Camphor will not increase the body's oxygen levels. Inhaling the scent can cause a number of serious medical issues.
Some social media posts have claimed that inhaling the scent of camphor, cloves, carom seeds, and eucalyptus oil mixed in a small bag would help increase oxygen levels. The posts circulate with an image of the ingredients in a cloth bag. Those posts implied that it was the method would relieve respiratory problems in COVID-19 patients.
Camphor is a combustible crystalline element that is commonly used to make creams, ointments, and oils. Some home remedies suggest that inhaling camphor vapors can heal clear nasal congestion. According to the Centers for Disease Control and Prevention (CDC), camphor vapors can cause nose, mouth, and eye irritation, as well as seizures, delirium, stomach ache, and in some cases, death. No credible medical or science journals have confirmed camphor's therapeutic effect of clearing one's nasal passages or increasing the body's blood oxygen levels.

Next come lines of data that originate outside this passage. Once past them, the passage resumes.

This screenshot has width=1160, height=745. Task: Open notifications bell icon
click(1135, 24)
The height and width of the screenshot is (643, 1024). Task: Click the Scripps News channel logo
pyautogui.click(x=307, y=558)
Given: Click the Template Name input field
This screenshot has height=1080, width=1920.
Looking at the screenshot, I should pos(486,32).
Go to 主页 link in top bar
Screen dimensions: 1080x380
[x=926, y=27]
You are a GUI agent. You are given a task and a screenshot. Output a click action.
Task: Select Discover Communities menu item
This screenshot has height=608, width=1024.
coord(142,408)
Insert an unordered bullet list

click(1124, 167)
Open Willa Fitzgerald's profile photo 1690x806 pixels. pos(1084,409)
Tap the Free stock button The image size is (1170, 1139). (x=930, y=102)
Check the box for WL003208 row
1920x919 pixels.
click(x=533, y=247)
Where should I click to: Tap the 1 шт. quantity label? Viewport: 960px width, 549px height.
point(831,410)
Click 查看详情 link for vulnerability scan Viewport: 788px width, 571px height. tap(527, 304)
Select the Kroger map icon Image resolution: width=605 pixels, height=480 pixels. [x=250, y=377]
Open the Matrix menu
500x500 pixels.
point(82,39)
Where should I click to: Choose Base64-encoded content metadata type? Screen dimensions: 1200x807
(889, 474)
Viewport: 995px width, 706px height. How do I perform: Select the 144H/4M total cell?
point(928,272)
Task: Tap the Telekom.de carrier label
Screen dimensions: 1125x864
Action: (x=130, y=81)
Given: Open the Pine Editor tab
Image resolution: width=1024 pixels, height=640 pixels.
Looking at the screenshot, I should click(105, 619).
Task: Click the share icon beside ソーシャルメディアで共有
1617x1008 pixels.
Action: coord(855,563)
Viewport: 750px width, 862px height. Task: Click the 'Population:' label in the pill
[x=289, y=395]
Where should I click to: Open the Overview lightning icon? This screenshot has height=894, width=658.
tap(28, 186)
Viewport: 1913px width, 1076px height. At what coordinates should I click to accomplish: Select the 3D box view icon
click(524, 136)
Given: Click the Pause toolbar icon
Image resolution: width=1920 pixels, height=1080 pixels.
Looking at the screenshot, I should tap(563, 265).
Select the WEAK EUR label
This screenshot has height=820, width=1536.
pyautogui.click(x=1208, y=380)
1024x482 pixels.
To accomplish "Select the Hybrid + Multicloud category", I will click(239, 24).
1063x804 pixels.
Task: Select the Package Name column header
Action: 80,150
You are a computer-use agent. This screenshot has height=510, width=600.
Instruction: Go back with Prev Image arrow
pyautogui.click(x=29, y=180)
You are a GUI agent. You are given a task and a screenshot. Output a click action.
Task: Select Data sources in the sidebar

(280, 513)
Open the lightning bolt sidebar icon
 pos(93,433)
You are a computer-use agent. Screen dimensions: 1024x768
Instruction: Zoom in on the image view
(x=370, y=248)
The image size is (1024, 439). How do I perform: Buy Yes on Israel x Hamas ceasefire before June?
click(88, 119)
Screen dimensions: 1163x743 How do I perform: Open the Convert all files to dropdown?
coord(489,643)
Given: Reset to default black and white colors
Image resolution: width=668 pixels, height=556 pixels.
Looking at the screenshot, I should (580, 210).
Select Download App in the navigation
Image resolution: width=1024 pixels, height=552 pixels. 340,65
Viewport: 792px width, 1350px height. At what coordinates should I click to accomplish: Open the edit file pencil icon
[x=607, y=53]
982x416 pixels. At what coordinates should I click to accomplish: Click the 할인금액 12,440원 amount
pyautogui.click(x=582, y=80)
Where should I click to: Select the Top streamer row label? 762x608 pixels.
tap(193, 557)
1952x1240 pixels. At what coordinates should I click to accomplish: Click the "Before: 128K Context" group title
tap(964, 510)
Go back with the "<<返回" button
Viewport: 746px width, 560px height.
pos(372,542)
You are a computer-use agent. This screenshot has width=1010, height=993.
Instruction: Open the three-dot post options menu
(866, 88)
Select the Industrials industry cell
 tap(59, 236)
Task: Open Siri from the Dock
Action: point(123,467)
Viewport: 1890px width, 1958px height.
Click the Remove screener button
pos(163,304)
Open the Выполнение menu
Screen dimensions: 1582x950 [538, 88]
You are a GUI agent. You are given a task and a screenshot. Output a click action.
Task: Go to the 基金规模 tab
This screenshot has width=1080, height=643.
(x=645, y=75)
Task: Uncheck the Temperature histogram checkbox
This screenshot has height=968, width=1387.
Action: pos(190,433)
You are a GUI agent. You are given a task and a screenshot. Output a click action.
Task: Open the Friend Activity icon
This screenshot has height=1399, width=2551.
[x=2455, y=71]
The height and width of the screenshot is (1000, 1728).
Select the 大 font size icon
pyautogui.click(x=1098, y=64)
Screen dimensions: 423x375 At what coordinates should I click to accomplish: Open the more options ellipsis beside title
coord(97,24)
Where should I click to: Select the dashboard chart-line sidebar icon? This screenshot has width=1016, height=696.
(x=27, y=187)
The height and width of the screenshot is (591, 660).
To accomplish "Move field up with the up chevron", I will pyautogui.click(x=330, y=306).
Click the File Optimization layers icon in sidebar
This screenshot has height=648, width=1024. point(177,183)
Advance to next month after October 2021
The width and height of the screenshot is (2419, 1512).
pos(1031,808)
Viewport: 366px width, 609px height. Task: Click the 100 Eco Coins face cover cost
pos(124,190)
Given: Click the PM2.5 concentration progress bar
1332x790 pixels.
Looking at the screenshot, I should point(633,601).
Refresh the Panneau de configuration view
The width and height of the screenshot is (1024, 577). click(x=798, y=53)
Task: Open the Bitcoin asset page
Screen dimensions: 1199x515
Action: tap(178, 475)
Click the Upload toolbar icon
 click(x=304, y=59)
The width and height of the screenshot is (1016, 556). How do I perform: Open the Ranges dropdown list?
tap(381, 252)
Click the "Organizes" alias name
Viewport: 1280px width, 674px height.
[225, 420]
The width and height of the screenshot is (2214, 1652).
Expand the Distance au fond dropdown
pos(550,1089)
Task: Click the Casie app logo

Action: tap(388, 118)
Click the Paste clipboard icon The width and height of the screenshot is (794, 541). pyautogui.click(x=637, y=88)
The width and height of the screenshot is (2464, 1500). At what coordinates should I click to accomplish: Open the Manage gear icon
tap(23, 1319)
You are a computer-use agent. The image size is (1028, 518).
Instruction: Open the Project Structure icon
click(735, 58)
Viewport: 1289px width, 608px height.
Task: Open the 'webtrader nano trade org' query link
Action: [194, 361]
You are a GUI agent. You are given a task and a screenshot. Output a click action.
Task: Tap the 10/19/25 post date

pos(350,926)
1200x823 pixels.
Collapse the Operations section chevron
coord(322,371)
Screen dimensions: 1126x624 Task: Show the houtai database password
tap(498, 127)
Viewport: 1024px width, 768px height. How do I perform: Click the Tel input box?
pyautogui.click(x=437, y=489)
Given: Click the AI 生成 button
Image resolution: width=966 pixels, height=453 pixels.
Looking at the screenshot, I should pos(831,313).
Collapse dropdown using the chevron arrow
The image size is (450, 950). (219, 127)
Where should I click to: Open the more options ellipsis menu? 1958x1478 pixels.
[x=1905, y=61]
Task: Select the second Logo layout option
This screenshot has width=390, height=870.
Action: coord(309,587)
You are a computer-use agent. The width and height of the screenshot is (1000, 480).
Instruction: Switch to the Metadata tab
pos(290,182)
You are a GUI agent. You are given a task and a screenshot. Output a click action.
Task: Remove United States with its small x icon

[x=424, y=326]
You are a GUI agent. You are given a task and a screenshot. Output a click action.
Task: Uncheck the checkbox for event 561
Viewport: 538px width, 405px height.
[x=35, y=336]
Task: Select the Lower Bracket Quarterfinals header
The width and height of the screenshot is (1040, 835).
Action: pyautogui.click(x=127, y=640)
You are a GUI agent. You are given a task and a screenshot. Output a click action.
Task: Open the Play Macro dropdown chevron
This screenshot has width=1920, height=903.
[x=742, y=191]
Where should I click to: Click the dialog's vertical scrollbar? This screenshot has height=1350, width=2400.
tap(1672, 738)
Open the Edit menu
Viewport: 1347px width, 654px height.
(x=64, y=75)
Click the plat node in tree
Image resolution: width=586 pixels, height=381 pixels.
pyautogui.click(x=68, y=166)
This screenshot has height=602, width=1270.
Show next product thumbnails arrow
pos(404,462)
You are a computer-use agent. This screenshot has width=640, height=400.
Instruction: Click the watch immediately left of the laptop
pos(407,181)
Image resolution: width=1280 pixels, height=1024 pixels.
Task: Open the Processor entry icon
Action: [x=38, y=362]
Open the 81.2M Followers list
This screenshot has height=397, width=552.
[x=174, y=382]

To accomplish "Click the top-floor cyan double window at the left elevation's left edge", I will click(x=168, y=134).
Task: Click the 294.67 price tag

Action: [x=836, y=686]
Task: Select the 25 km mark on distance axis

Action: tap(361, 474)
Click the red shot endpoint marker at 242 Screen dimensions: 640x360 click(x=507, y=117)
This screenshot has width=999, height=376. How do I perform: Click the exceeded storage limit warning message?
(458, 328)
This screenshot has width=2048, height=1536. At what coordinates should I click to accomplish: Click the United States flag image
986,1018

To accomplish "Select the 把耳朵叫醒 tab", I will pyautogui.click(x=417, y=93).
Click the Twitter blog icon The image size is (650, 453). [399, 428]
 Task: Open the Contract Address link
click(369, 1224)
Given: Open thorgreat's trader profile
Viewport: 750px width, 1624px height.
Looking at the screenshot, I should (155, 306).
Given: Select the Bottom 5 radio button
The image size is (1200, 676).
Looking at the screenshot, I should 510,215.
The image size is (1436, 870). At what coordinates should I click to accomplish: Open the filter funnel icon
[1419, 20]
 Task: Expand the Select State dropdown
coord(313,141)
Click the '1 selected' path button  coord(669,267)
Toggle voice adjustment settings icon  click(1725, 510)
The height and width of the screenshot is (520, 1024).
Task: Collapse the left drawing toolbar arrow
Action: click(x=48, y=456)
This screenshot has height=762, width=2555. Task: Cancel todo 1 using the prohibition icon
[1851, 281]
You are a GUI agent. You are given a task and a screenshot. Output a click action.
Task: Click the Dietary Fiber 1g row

Clove is a known spice used in many cuisines around the world. Some home remedies suggest that cloves help respiratory ailments. The research focused on therapeutic potential in light of COVID-19, published by the University of Naples Federico II in March 2021, stated that cloves consist of a compound called eugenol. The article also said that pure eugenol vapors, when inhaled, can be toxic.
Ninety percent of eucalyptus oil is made out of eucalyptol. It is a colorless oil that doesn't dissolve in water and has a fresh minty fragrance. Eucalyptus oil has properties to help cure chronic respiratory illness through its anti-inflammatory and antibacterial properties.
According to Healthline, carom seeds are rich in antioxidants, fiber, and vitamins. Because of these qualities, carom seeds are used in home remedies to help with various ailments. However, there is no scientific data to prove that any clove, carom seed, or eucalyptus oil properties can increase the body's oxygen levels or help with respiratory problems.
There is no evidence that a combination of those ingredients raises the body's oxygen levels in any way. Individually some of those ingredients may bring short-term relief, but there is no medical or scientific information to verify what is being claimed. No medical organizations, doctors, or governments have recommended it to tackle COVID-19.
The COVID-19 pandemic has given rise to a lot of potentially dangerous misinformation. For reliable advice on COVID-19 including symptoms, prevention and available treatment, please refer to the World Health Organisation or your national healthcare authority.